Possible Duplicate:
Why does Mercurial think my SQL files are binary?
I generated a complete set of scripts for the stored procedures in a database. When I created a Mercurial repository and added these files they were all added as binary. Obviously, I still get the benefits of versioning, but lose a lot of efficiency, ‘diff’ing, etc… of text files. I verified that these files are indeed all just text.
Why is it doing this?
What can I do to avoid it?
IS there a way to get Hg to change it mind about these files?

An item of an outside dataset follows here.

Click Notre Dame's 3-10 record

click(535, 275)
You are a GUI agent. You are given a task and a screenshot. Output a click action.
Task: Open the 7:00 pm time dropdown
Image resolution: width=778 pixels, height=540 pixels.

Here is a snippet of changeset log:
496.1 Binary file SQL/SfiData/Stored Procedures/dbo.pFindCustomerByMatchCode.StoredProcedure.sql has changed
497.1 Binary file SQL/SfiData/Stored Procedures/dbo.pFindUnreconcilableChecks.StoredProcedure.sql has changed
498.1 Binary file SQL/SfiData/Stored Procedures/dbo.pFixBadLabelSelected.StoredProcedure.sql has changed
499.1 Binary file SQL/SfiData/Stored Procedures/dbo.pFixCCOPL.StoredProcedure.sql has changed
500.1 Binary file SQL/SfiData/Stored Procedures/dbo.pFixCCOrderMoneyError.StoredProcedure.sql has changed
Thanks in advance for your help
Jim
In fitting with Mercurial’s views on binary files, it does not actually track file types, which means that there is no way for a user to mark a file as binary or not binary.

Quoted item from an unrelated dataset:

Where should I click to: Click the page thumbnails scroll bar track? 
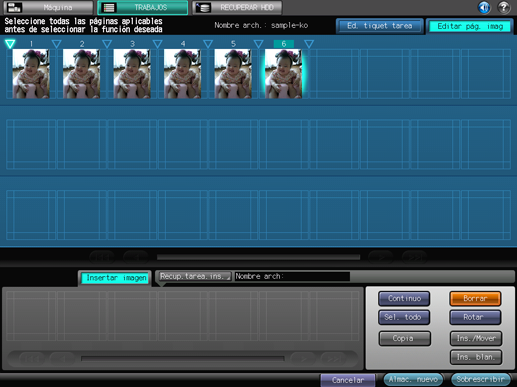[258, 257]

As tonfa and Rudi mentioned, Mercurial determines whether a file is binary or not by seeing if there is a NUL byte anywhere in the file. In the case of UTF-[16|32] files, a NUL byte is pretty much guaranteed.

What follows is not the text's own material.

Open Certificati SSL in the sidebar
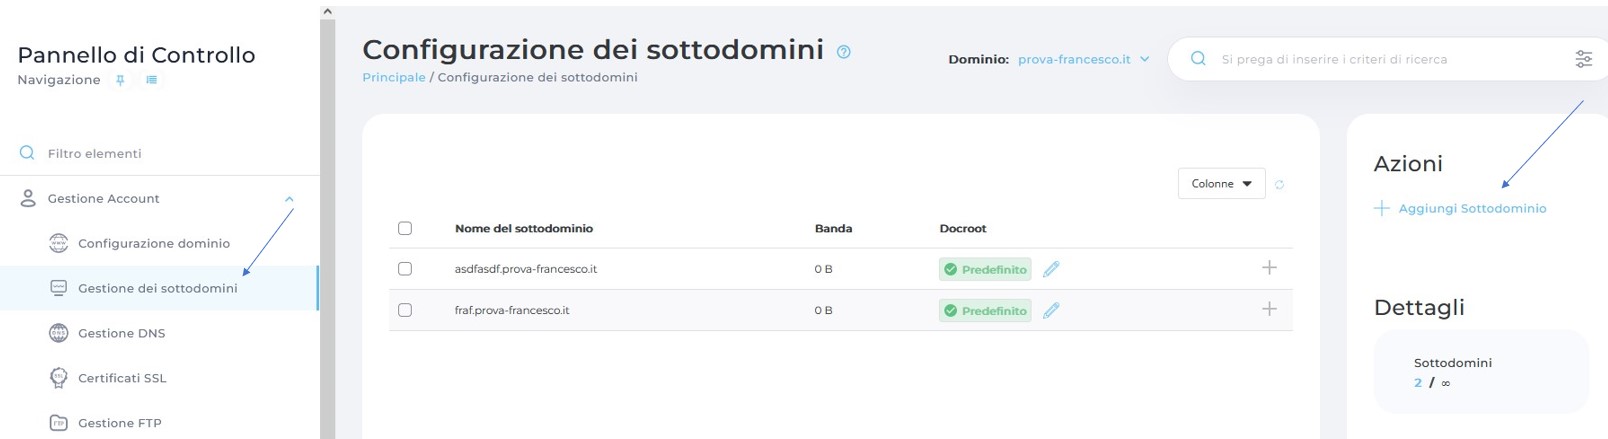Viewport: 1608px width, 439px height. click(x=122, y=378)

To “fix” this, you would have to ensure that the files are encoded with UTF-8 instead of UTF-16. Ideally, your database would have a setting for Unicode encoding when doing the export. If that’s not the case, another option would be to write a precommit hook to do it (see How to convert a file to UTF-8 in Python for a start), but you would have to be very careful about which files you were converting.